_WRITTEN EXERCISE 1_
Write out the passage of the trading article from "The world’s top" to "prices keep climbing." word for word.
_WRITTEN EXERCISE 2_
List every precaution that the trading article names for taking while the bull market continues.

_DOCUMENT TEXT_
The world’s top investors and traders have a hidden strategy.
We can’t see that they’re doing it…
But they are… and probably far more than we know.
It’s one of the best trading strategies in the world, especially during times like right now. The stock market is full of companies that trade at rich valuations… Yet share prices keep climbing.
[ad#Google Adsense 336×280-IA]At some point, a big move lower will hit the market.
It will shock stockholders with its suddenness and severity.
And many (or most) of them will take large losses.
My friend and colleague Steve Sjuggerud calls this the “Melt Down” after the big “Melt Up.”
We don’t want to miss out as the bull market continues… But we recommend taking precautions.
They include smart asset allocation, position sizing, stop losses, and a variety of other trading strategies.
Today, we’ll talk about one of these strategies. If you’re not already using it, consider doing so…
It allows you to profit in stocks whether the market rises or falls. It reduces your volatility and increases your peace of mind. And it may even allow you to ride out the next big drop in stocks without taking major losses.
Once a quarter, investors who manage at least $100 million are required to file forms called “13Fs” with the U.S. Securities and Exchange Commission (SEC). These forms detail which stocks they’ve bought and sold from one quarter to the next… and which stocks they held at the end of the most recent quarter. By reviewing their filings, we can “look over their shoulders” for ideas.
The thing is, we get a one-sided view. These stock market gurus are only required to reveal their long positions – the stocks that they own. They aren’t required to disclose their short positions – their bets on falling stocks.
This doesn’t mean that doing this kind of research is useless. Elite investors usually don’t buy stocks they expect to go down… So 13Fs are still a great place to scout for new ideas. But we can’t tell if their long positions stand alone or are part of a more complex strategy… like a “pairs trade.”
A pairs trade is when you buy one asset (betting that it will go up), sell another asset short (betting that it will go down), and treat the two positions as one trade. This results in a pair of trades that is “market neutral”…
In other words, a pairs trade is equally likely to profit, whether the asset class rises or falls. For example, if you buy one stock and short another stock in the same industry, your profits aren’t tied to how that market sector performs… or even how the stock market as a whole performs.

_DATA LISTING_
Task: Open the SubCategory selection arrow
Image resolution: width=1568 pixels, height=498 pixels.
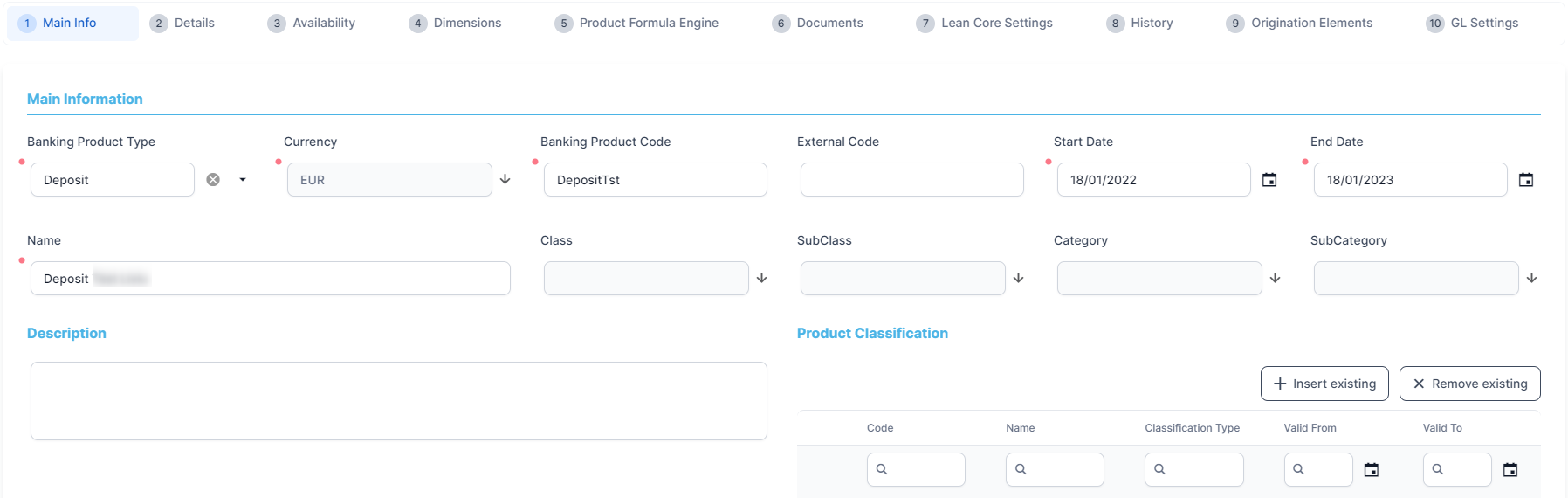Action: [x=1532, y=278]
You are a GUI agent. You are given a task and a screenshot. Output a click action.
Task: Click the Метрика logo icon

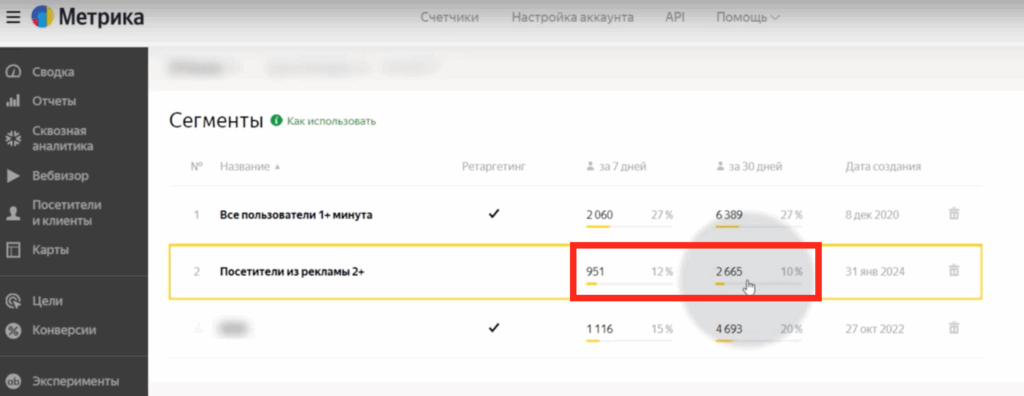tap(42, 17)
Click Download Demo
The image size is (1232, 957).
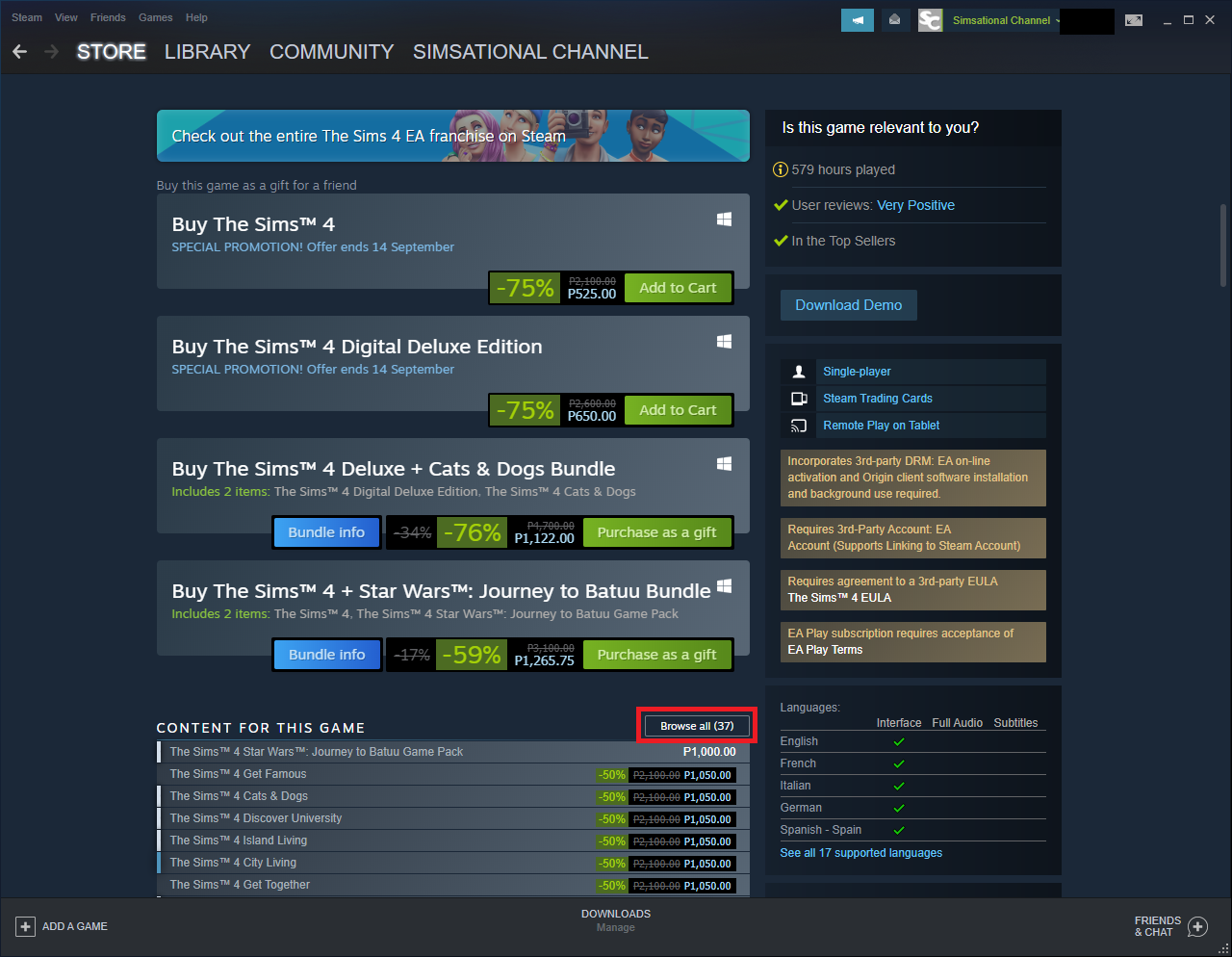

_COMPLETE OUTPUT 1_
The world’s top investors and traders have a hidden strategy.
We can’t see that they’re doing it…
But they are… and probably far more than we know.
It’s one of the best trading strategies in the world, especially during times like right now. The stock market is full of companies that trade at rich valuations… Yet share prices keep climbing.

_COMPLETE OUTPUT 2_
- Smart asset allocation
- Position sizing
- Stop losses
- A variety of other trading strategies